Specifically, it is a consortium with two subsidiaries of the Chinese state-owned company State Grid Corporation of China (SGCC), which was recently awarded the contract for the offshore grid connection platform Borwin 6 off the North Sea island of Borkum.
The system converts electricity from wind farms at sea into direct current and is expected to supply around 1.2 million households with electricity from 2027 onwards.
While the US company McDermott is responsible for the platform construction, the converters, including electrical and computer technology, are manufactured by the SGCC companies in China.
Formally, the 980 megawatt system may not yet fall under the IT security laws that were recently tightened to protect the 5G network from Chinese suppliers.
"It is negligent not to take systems like Borwin into account and make yourself vulnerable," says Holger Berens, CEO of the Federal Association for the Protection of Critical Infrastructures.
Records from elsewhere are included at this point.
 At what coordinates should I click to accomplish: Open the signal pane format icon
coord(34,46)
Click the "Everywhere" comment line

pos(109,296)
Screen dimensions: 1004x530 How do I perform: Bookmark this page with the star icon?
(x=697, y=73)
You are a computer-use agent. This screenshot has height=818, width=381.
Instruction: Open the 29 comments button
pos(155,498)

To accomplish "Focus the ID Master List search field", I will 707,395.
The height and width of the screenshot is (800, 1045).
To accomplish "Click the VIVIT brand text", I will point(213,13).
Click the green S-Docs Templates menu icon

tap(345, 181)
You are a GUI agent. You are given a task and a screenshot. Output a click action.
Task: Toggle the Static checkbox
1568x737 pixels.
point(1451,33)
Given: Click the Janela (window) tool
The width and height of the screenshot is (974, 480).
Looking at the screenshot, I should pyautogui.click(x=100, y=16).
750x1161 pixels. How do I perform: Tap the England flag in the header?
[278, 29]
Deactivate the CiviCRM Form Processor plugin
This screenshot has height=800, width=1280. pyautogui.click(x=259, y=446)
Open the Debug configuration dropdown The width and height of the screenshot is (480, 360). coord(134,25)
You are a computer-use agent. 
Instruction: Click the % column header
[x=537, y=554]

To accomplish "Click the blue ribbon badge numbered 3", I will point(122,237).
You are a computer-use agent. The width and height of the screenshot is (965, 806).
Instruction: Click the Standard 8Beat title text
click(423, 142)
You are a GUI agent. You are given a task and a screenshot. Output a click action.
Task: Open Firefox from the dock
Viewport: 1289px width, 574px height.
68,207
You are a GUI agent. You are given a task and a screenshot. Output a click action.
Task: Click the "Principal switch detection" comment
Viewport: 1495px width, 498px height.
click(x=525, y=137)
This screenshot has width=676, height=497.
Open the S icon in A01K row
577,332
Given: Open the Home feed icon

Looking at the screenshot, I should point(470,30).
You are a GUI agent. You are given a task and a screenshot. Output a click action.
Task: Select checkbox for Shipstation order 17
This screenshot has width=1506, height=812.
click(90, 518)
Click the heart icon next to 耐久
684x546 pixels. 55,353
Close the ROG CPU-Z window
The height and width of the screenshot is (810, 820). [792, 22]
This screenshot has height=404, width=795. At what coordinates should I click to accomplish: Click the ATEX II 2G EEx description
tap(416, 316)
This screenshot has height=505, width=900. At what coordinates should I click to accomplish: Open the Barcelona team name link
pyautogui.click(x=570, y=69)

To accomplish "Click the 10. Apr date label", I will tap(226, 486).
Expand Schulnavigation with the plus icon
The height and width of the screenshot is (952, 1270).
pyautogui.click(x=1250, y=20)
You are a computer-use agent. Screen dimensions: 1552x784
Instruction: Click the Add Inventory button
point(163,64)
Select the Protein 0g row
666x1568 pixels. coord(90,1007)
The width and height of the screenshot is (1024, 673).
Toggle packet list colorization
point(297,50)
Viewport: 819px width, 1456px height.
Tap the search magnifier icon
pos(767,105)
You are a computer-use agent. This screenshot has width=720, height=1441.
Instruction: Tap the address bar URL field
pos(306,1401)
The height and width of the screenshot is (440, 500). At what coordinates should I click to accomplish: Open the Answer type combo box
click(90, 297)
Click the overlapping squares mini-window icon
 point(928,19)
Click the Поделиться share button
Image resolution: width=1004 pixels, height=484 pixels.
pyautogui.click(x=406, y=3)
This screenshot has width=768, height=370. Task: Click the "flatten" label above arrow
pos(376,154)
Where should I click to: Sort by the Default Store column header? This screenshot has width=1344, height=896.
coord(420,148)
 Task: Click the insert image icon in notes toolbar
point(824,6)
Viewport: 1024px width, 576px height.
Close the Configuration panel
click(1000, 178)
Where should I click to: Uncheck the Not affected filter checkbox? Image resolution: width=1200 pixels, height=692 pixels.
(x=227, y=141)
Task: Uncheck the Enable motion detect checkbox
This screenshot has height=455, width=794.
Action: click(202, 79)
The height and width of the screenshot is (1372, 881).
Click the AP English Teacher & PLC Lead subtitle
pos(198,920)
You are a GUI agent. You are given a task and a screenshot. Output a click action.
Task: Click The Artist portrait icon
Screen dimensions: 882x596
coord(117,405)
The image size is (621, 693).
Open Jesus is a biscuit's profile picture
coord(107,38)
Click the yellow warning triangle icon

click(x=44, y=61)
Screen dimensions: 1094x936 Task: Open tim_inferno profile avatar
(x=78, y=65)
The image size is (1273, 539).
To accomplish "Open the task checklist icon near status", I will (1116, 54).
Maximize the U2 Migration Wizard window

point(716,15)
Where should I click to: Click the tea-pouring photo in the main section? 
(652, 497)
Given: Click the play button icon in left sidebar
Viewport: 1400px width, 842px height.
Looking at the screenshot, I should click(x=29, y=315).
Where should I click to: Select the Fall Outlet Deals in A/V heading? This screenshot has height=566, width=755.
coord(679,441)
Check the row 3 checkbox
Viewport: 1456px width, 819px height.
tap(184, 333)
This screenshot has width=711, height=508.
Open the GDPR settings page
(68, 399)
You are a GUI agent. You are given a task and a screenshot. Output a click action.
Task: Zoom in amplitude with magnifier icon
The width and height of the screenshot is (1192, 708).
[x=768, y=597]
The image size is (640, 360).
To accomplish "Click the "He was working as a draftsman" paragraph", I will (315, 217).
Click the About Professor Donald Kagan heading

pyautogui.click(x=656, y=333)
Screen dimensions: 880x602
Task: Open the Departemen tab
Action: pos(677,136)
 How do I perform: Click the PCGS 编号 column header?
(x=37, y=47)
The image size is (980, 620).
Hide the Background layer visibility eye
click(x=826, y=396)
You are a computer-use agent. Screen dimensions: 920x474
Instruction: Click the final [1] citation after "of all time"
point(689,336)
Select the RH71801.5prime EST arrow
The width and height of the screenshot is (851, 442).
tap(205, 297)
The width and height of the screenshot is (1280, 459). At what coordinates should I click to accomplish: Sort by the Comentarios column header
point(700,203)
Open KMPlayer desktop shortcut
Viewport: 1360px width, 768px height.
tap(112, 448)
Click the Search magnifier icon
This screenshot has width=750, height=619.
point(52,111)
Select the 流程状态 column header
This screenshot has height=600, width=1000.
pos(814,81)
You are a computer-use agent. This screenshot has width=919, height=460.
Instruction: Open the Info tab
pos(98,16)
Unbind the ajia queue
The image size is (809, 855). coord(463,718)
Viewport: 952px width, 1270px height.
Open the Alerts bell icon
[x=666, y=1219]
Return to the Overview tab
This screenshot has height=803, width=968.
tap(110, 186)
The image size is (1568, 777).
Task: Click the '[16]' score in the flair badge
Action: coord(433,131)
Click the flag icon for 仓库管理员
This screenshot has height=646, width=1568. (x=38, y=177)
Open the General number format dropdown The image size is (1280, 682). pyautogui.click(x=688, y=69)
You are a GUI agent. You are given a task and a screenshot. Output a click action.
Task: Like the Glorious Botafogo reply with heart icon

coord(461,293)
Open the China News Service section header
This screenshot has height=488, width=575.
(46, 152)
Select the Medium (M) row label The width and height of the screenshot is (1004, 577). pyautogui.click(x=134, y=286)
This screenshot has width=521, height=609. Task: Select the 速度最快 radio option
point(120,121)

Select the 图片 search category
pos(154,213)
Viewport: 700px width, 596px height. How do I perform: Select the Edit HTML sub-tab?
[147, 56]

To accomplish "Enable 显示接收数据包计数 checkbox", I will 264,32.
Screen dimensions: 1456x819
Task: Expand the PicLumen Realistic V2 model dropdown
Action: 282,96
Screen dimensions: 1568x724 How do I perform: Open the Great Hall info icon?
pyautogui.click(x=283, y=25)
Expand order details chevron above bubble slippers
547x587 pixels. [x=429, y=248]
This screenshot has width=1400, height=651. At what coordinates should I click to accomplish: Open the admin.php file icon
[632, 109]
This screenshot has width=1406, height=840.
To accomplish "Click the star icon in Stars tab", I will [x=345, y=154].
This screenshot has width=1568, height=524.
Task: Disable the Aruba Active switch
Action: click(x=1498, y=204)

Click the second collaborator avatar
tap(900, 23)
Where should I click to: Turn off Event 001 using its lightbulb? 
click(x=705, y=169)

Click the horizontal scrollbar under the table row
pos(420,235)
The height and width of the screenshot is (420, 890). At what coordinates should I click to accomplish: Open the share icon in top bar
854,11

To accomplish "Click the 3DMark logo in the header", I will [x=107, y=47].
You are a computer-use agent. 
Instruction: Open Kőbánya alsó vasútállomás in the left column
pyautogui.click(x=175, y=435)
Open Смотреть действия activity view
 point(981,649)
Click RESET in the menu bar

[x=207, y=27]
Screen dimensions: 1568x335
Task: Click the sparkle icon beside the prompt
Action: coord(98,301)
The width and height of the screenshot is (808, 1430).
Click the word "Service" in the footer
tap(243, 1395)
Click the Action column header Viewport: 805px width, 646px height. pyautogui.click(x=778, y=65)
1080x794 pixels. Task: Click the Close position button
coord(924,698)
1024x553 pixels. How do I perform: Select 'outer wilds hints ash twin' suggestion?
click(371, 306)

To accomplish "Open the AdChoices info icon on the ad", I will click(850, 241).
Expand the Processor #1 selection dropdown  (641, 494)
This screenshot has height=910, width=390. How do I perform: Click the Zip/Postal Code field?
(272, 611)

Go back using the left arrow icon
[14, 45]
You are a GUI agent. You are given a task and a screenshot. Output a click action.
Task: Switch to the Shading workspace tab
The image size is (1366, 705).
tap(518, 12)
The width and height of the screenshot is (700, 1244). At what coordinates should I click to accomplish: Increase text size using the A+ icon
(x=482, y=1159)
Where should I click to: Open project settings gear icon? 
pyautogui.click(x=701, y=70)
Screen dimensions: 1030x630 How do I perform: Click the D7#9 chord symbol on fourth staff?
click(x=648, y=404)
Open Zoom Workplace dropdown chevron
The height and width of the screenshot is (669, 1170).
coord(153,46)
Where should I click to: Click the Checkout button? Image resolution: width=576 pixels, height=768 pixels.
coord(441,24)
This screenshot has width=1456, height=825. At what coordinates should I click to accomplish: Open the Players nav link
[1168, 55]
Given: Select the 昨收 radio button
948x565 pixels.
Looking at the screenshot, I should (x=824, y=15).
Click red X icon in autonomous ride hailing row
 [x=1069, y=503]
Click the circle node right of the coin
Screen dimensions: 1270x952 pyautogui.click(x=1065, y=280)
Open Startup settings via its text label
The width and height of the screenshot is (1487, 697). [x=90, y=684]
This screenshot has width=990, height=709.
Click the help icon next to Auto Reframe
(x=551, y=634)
"Such transformers can be monitored, intentionally overloaded or switched off." For reasons of confidentiality, the Federal Ministry of Economics does not want to comment specifically.
However, the Federal Network Agency will determine critical components in the energy sector by May 2023.
China and Russia have just announced that they will intensify their military cooperation.
Russia is suspected of wanting to sabotage undersea cables and is said to be responsible for a cyber attack on 5,800 wind turbines made by a German manufacturer in February.
Tennet, the network operator responsible for Borwin 6, explains that the tender was carried out in accordance with EU procurement law, and that ministries are not intended to be involved.